**Records to process**

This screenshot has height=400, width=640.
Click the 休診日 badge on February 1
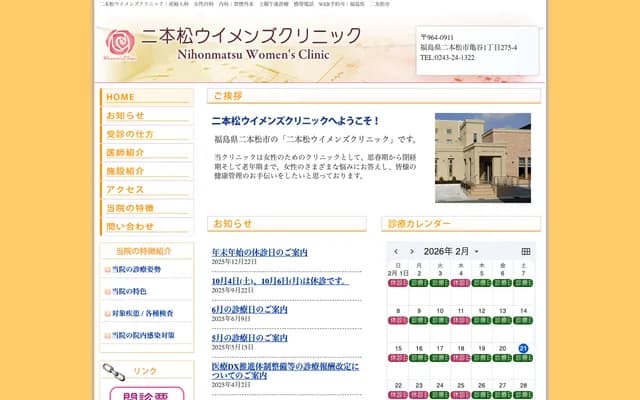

...

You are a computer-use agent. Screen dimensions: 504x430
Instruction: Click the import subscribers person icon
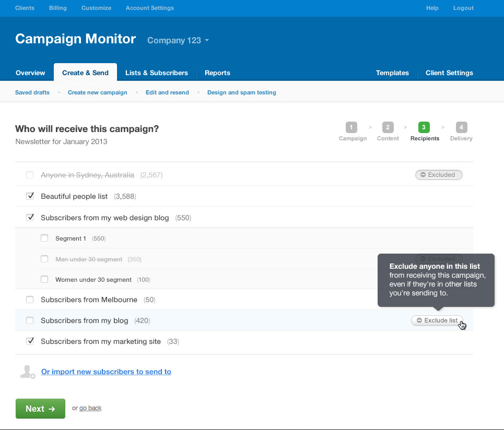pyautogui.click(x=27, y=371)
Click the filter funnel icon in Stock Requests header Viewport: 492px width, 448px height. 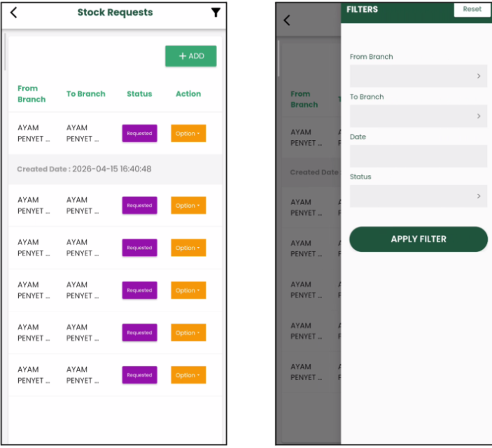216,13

---

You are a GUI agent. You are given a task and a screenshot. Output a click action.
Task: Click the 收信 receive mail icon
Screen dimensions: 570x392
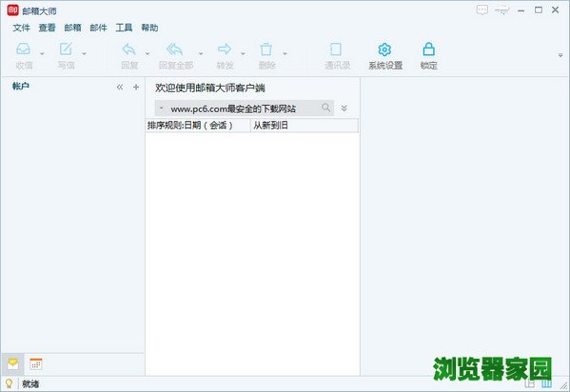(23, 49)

**Instructions to follow**
The reply should consist solely of the lines above from the one that has "This screenshot has height=400, width=640." through the one that has "Click the 休診日 badge on February 1", reproduced exactly.

**Solution**
This screenshot has height=400, width=640.
Click the 休診日 badge on February 1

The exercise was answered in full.